[DIRECTIONS]
Output the span of lines from the one that contains "Where should I click to: Click the line" through the end of the records, inclusive, exactly as written and free of pictures.
*** SUPPLIED ENTRIES Section Begins ***
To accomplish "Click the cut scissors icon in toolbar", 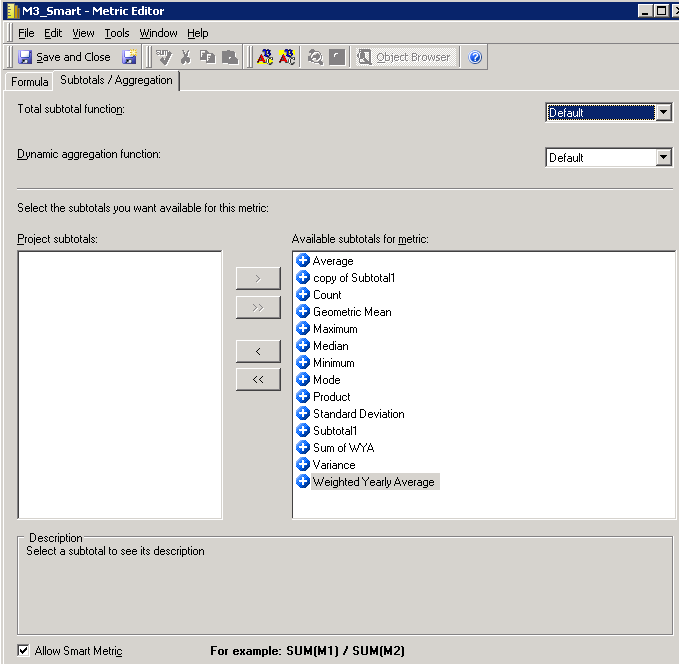I will point(185,57).
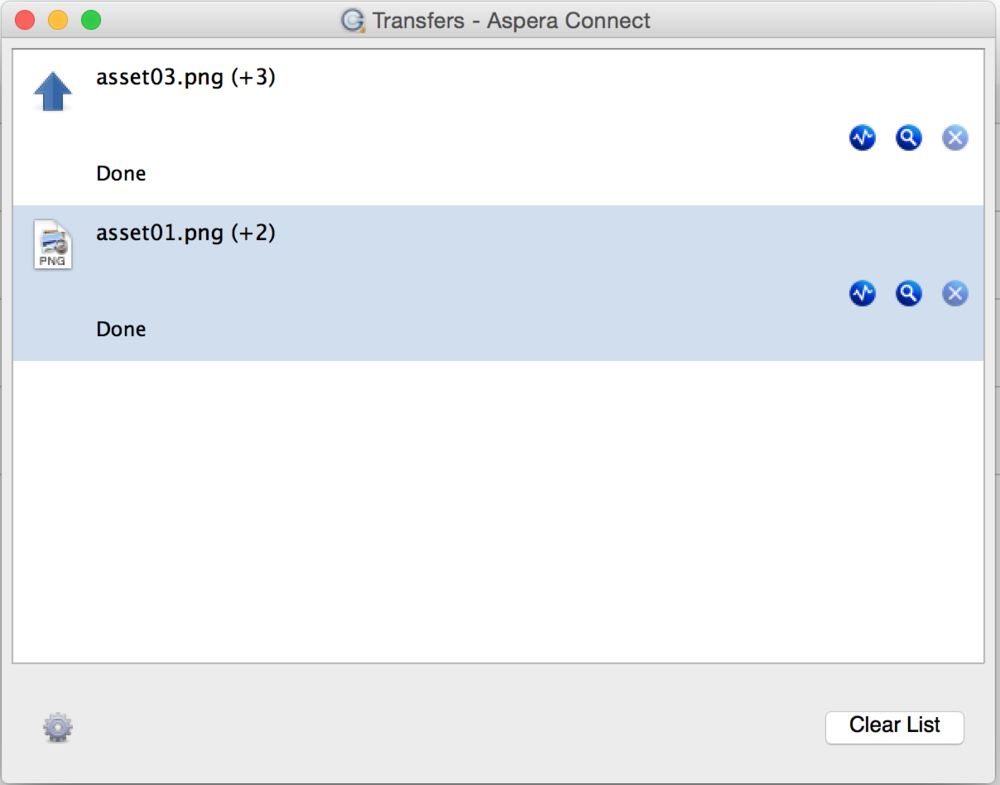The height and width of the screenshot is (785, 1000).
Task: Click the Transfers - Aspera Connect window title
Action: click(x=511, y=20)
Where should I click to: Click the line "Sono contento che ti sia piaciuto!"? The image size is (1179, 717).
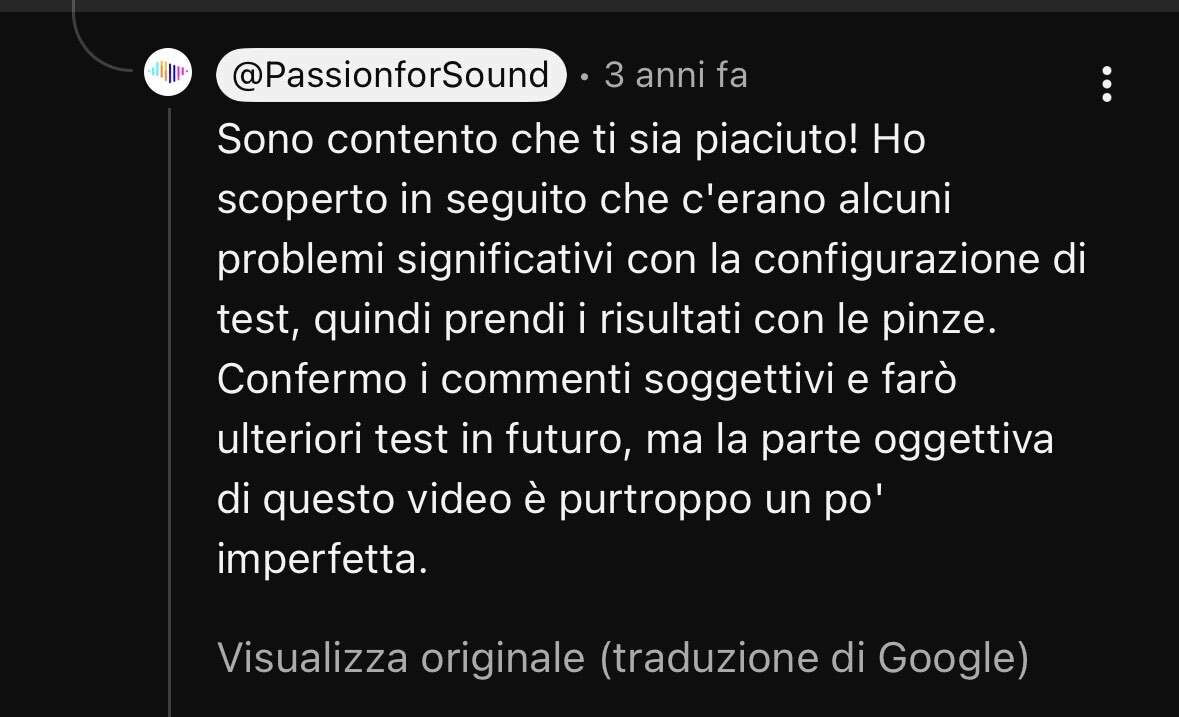pyautogui.click(x=538, y=141)
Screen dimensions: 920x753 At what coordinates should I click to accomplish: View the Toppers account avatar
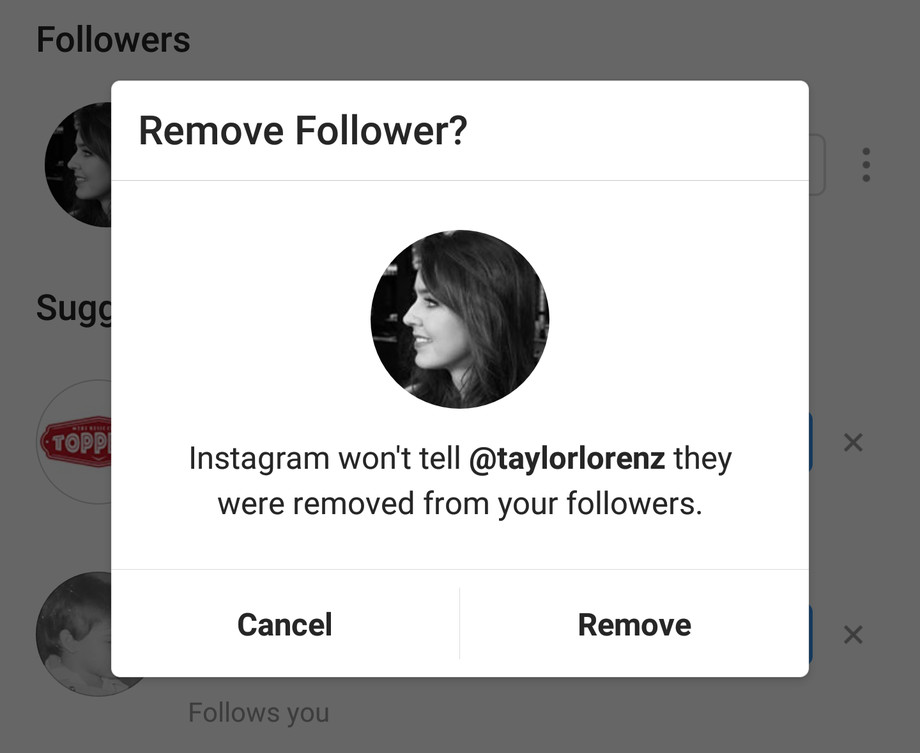(80, 441)
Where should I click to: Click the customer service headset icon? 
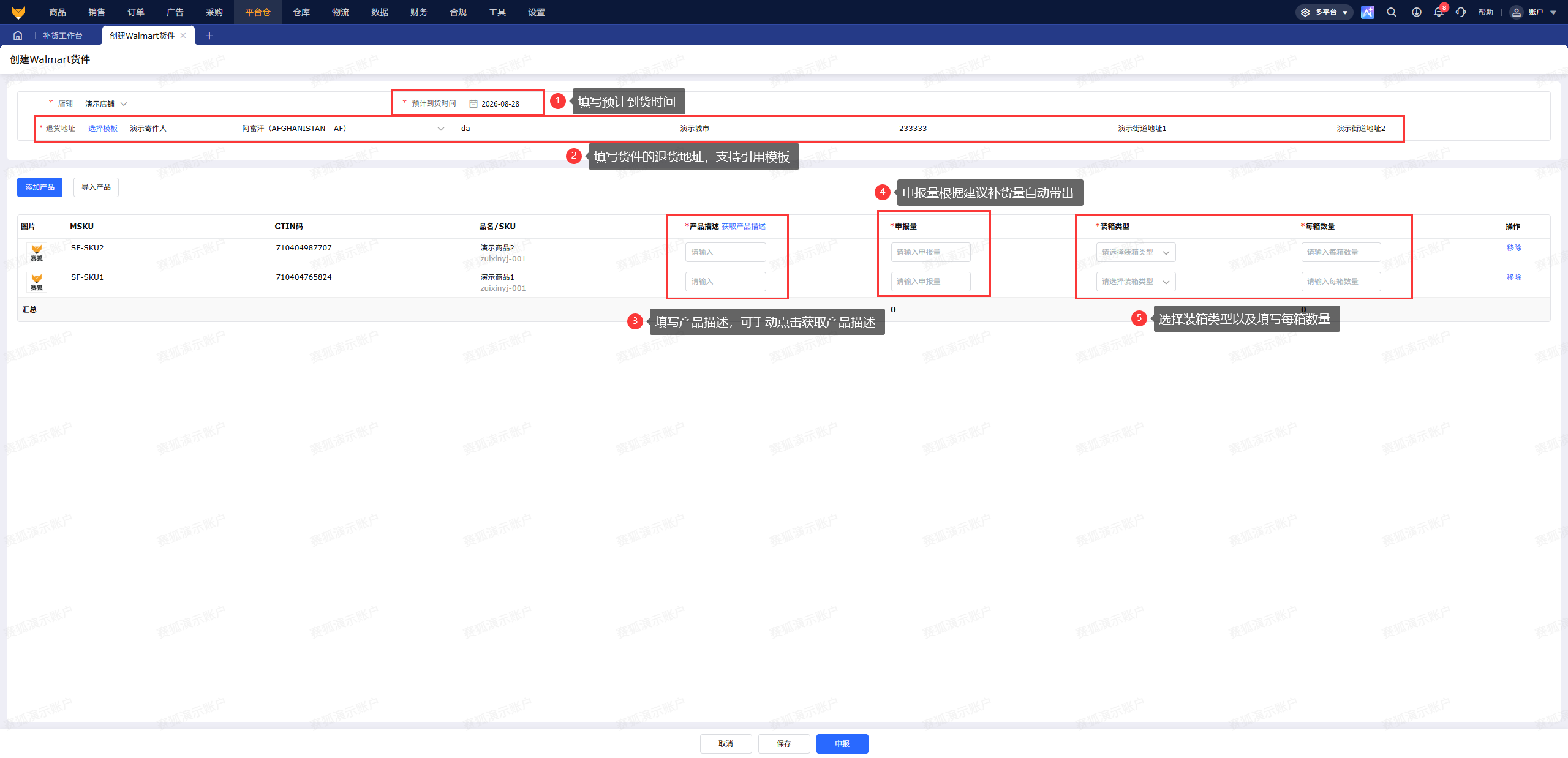point(1461,12)
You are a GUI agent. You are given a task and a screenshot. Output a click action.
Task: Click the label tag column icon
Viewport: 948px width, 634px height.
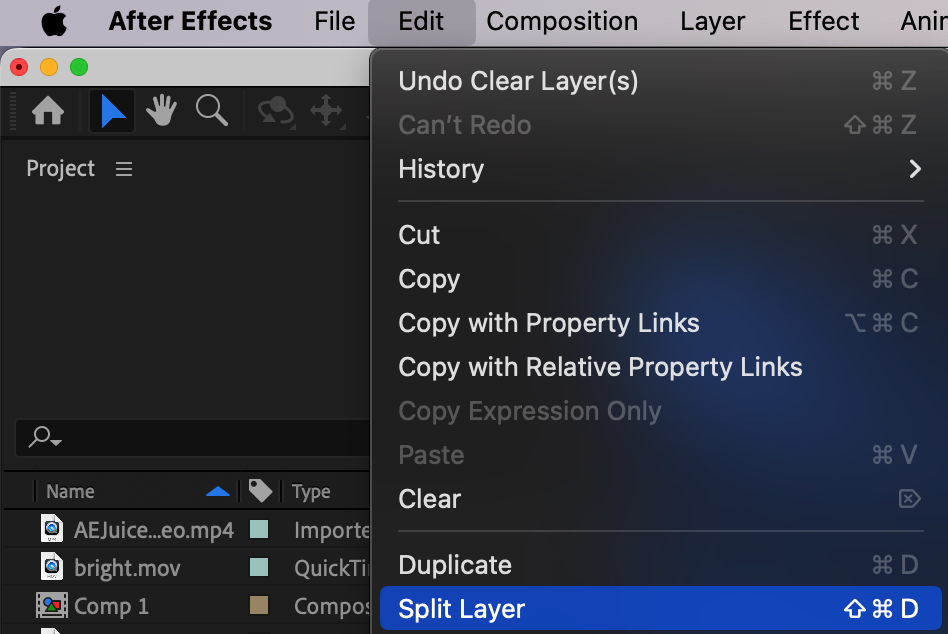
*** SUPPLIED ENTRIES Section Ends ***
[OUTPUT FOR THIS EXERCISE]
Where should I click to: Click the line "Sono contento che ti sia piaciuto!"? The image size is (1179, 717).
pyautogui.click(x=538, y=141)
Screen dimensions: 920x753 At what coordinates should I click to accomplish: View the Toppers account avatar
(80, 441)
Where should I click to: Click the customer service headset icon? 
point(1461,12)
You are a GUI agent. You are given a task and a screenshot. Output a click action.
Task: Click the label tag column icon
Viewport: 948px width, 634px height.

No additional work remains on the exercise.